Blank Check Preferred Stock. The charter contains provisions that permit our board of directors to issue, without any further vote or action by the stockholders, up to 5,000,000 shares of preferred stock in one or more series and, with respect to each such series, to fix the number of shares constituting the series and the designation of the series, the voting powers, if any, of the shares of the series, and the preferences and relative, participating, optional and other special rights, if any, and any qualifications, limitations or restrictions, of the shares of such series. Such provisions could have the effect of discouraging others from making tender offers or takeover attempts.

 

Advance Notice of Stockholder Action at a Meeting. Stockholders seeking to nominate directors or to bring business before a stockholder meeting must comply with certain timing requirements and submit certain information to us in advance of such meeting.

 

Business Combinations. We are subject to the provisions of Section 203 of the DGCL. Subject to certain exceptions, Section 203 prohibits a publicly held Delaware corporation from engaging in a business combination with an interested stockholder for a period of three years after the person becomes an interested stockholder, unless the interested stockholder attained such status with the approval of the corporation’s board of directors or the business combination is approved in a prescribed manner. A business combination includes, among other things, a merger or consolidation


involving the corporation and the interested stockholder and the sale of more than 10% of the corporation’s assets.

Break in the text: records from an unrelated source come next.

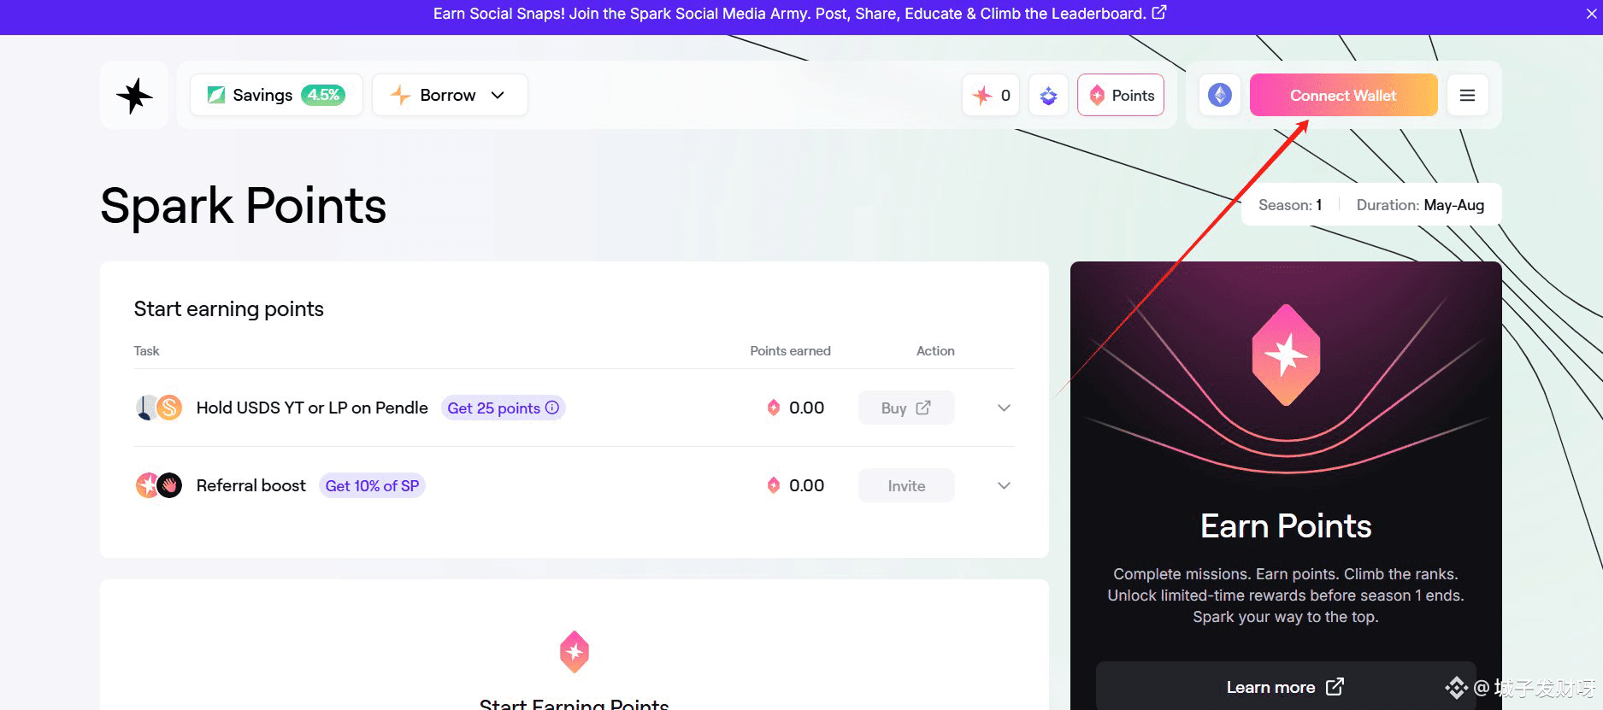Open the Ethereum network selector icon
Viewport: 1603px width, 710px height.
pyautogui.click(x=1220, y=95)
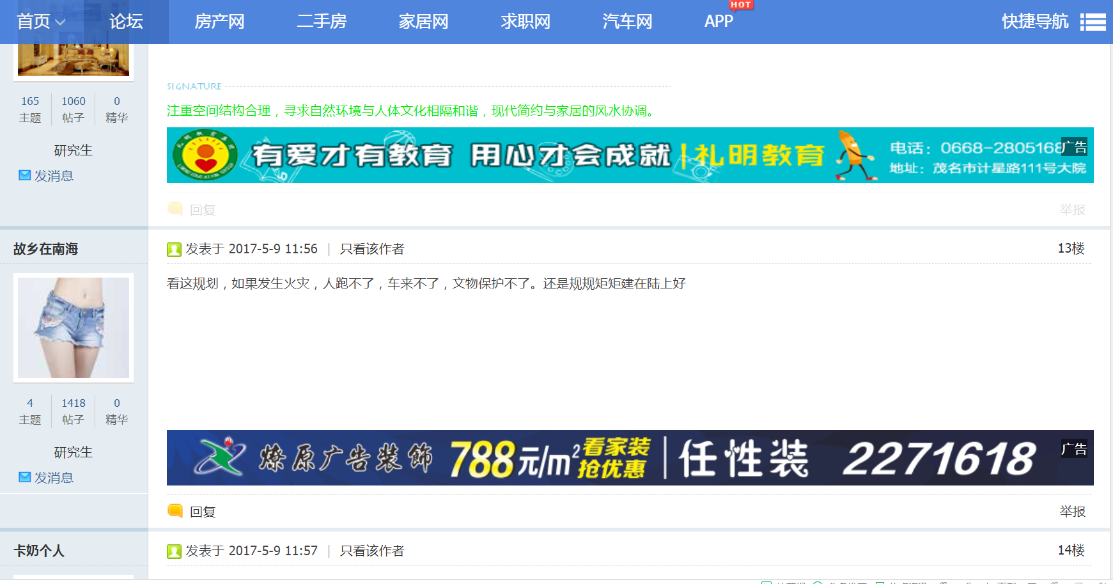Click the 13楼 floor number link
Viewport: 1113px width, 584px height.
tap(1071, 248)
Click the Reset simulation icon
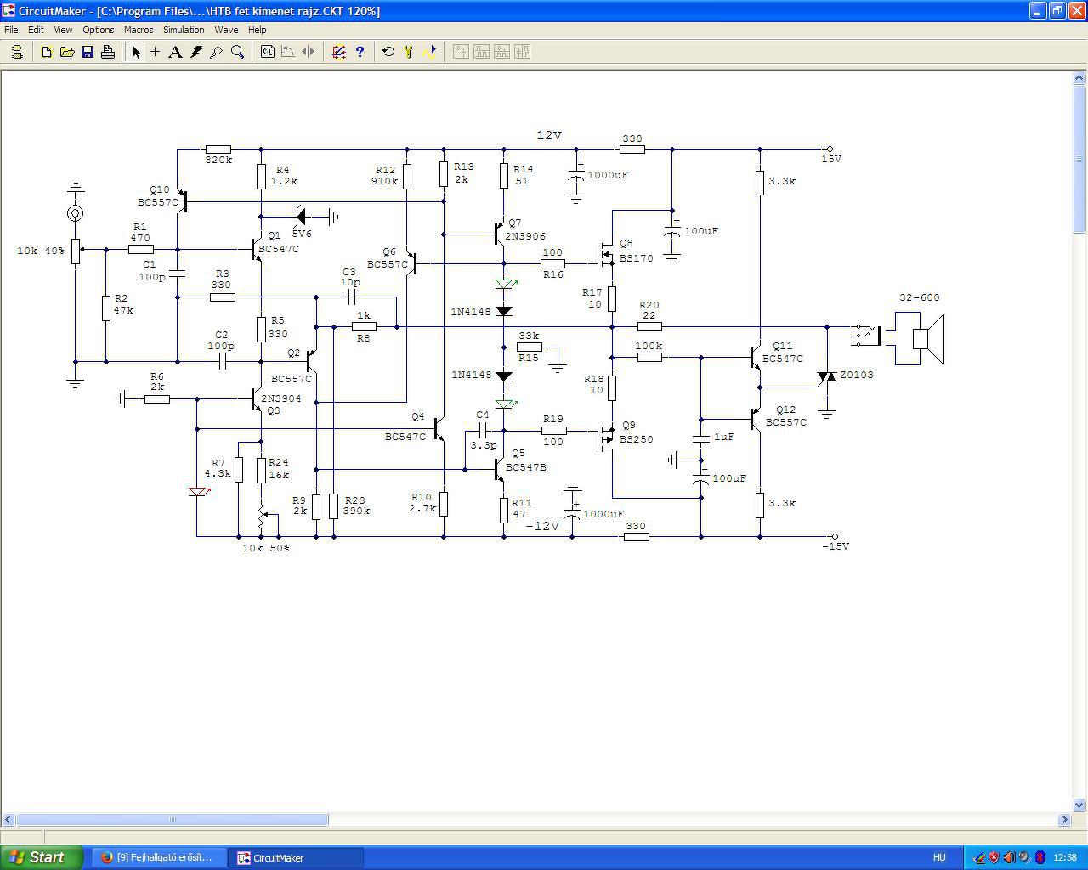 click(x=388, y=52)
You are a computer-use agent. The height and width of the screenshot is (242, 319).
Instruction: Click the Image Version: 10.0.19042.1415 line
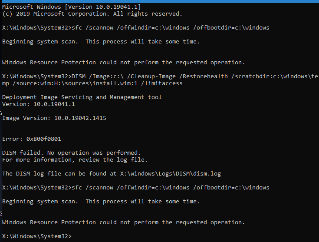(54, 118)
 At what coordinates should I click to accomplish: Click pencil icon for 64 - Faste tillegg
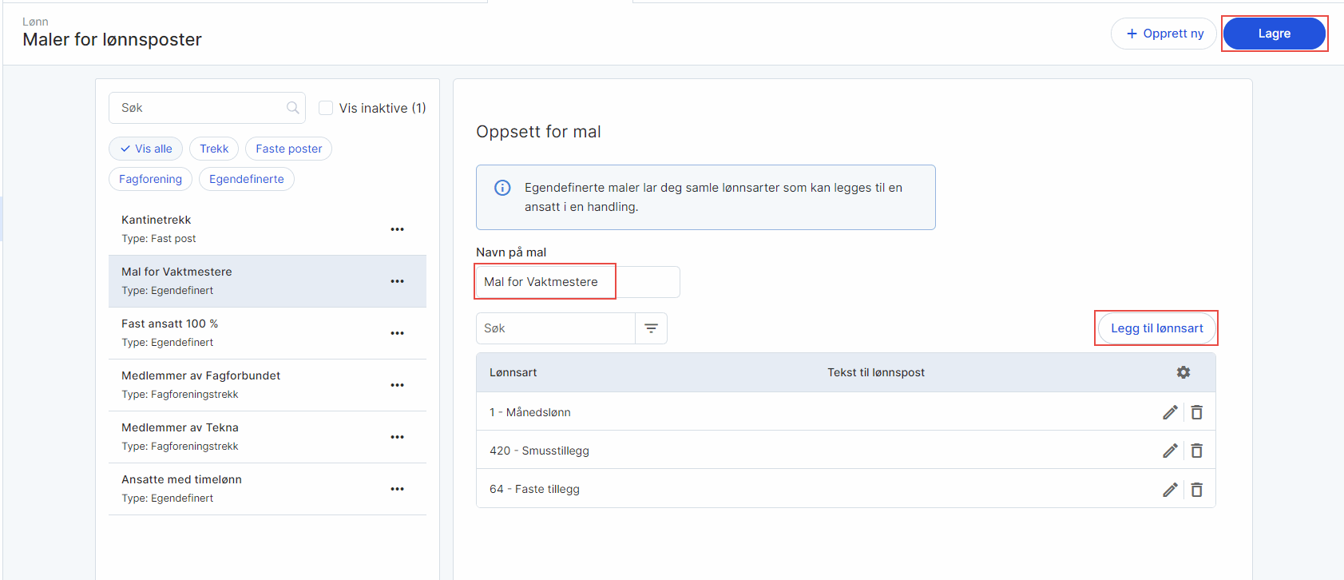(x=1170, y=490)
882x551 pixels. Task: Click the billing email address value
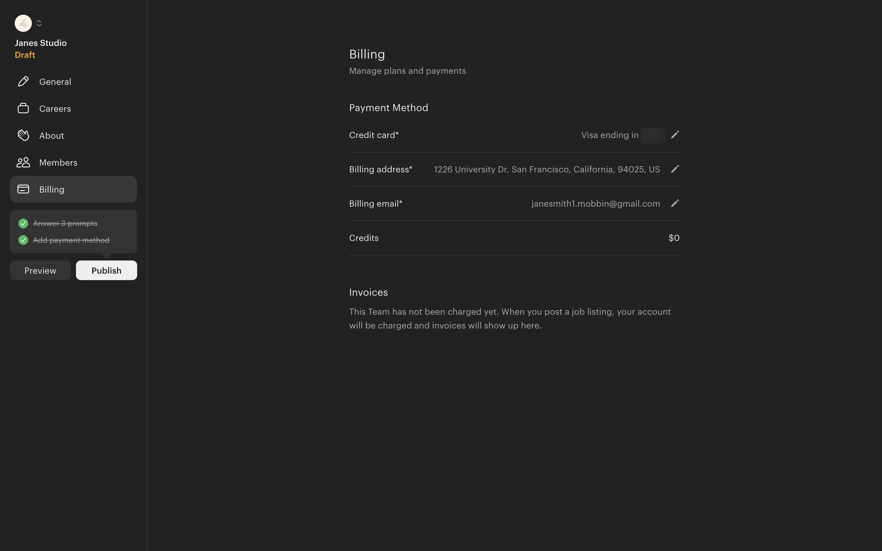(595, 204)
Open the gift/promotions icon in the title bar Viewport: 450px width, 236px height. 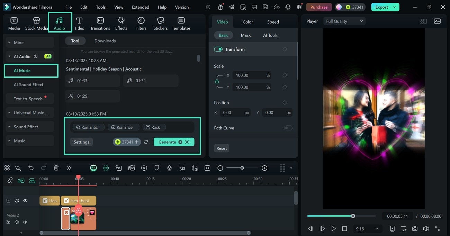220,7
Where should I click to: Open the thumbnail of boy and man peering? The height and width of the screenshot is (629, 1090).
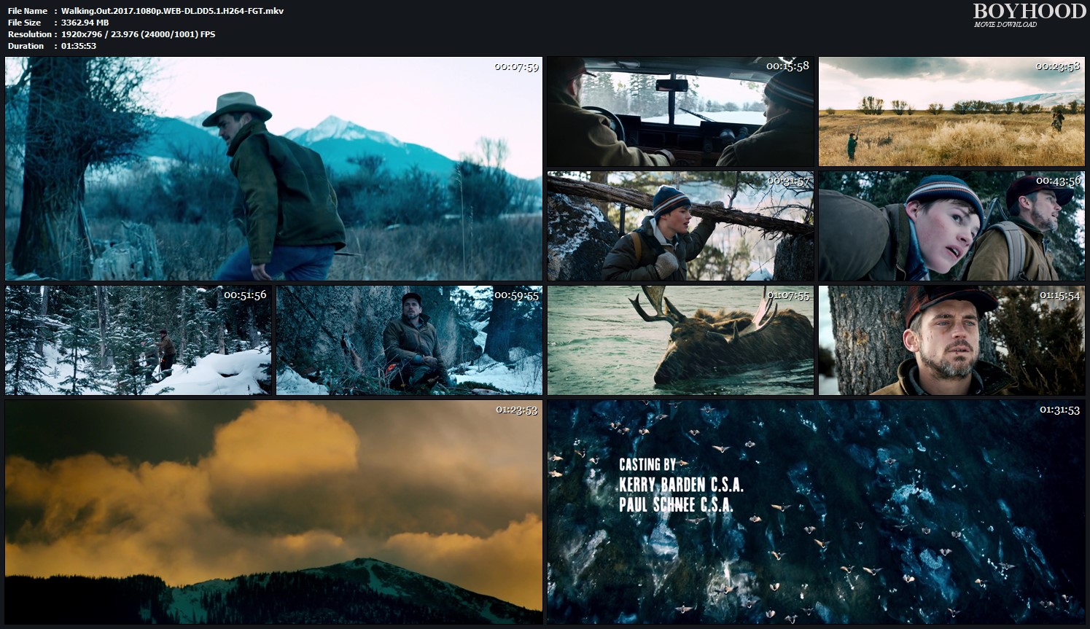pyautogui.click(x=951, y=226)
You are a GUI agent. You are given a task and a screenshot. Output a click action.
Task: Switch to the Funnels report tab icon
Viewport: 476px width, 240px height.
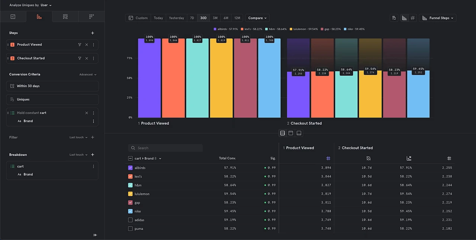coord(39,16)
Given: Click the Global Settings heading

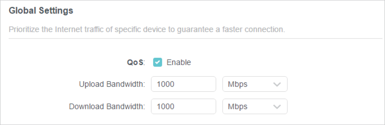Looking at the screenshot, I should 41,11.
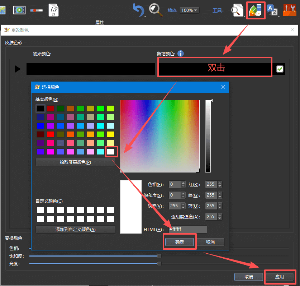Select the white swatch in basic colors
Viewport: 300px width, 286px height.
111,152
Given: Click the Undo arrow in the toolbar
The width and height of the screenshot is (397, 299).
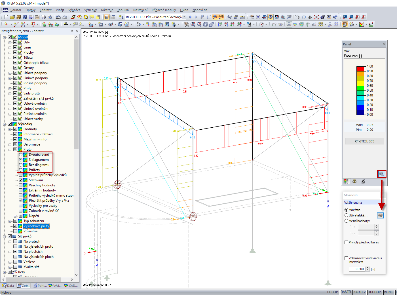Looking at the screenshot, I should coord(58,17).
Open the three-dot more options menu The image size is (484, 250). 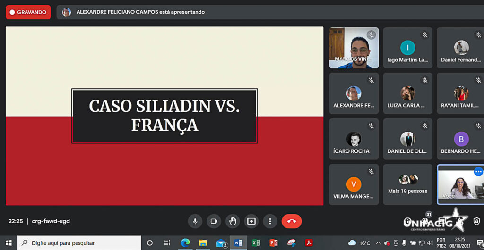pyautogui.click(x=270, y=221)
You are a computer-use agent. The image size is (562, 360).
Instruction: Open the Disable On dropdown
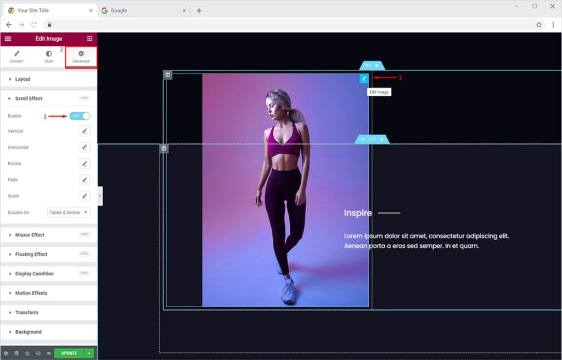coord(69,213)
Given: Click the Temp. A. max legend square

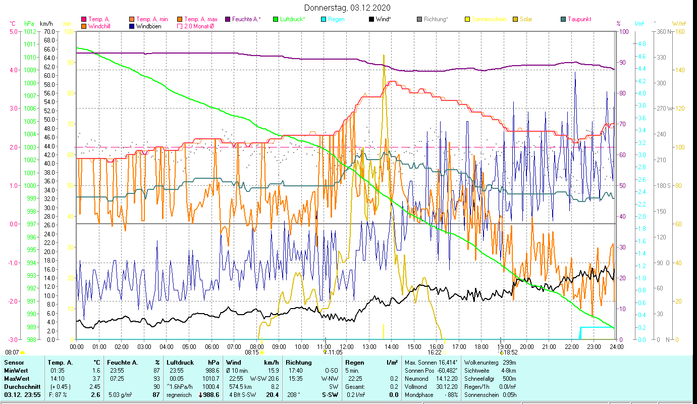Looking at the screenshot, I should (180, 20).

In general, an interested stockholder is an entity or person beneficially owning 15% or more of the corporation’s outstanding voting stock and any entity or person affiliated with or controlling or controlled by such entity or person.

 

Elimination of Liability in Certain Circumstances

 

Our charter eliminates the liability of our directors to us or our stockholders for monetary damages resulting from breaches of their fiduciary duties as directors. Directors remain liable for breaches of their duty of loyalty to us or our stockholders, as well as for acts or omissions not in good faith or that involve intentional misconduct or a knowing violation of law, and transactions from which a director derives improper personal benefit. Our charter does not absolve directors of liability for payment of dividends or stock purchases or redemptions by us in violation of Section 174 (or any successor provision) of the DGCL.

 

The effect of this provision is to eliminate the personal liability of directors for monetary damages for actions involving a breach of their fiduciary duty of care, including any such actions involving gross negligence. We do not believe that this provision eliminates the liability of our directors to us or our stockholders for monetary damages under the federal securities laws. The charter and bylaws also provide indemnification for the benefit of our directors and officers to the fullest extent permitted by the DGCL as it may be amended from time to time, including most circumstances under which indemnification otherwise would be discretionary.

 

Transfer Agent and Registrar  

The transfer agent and registrar for our common stock is EQ Shareowner Services.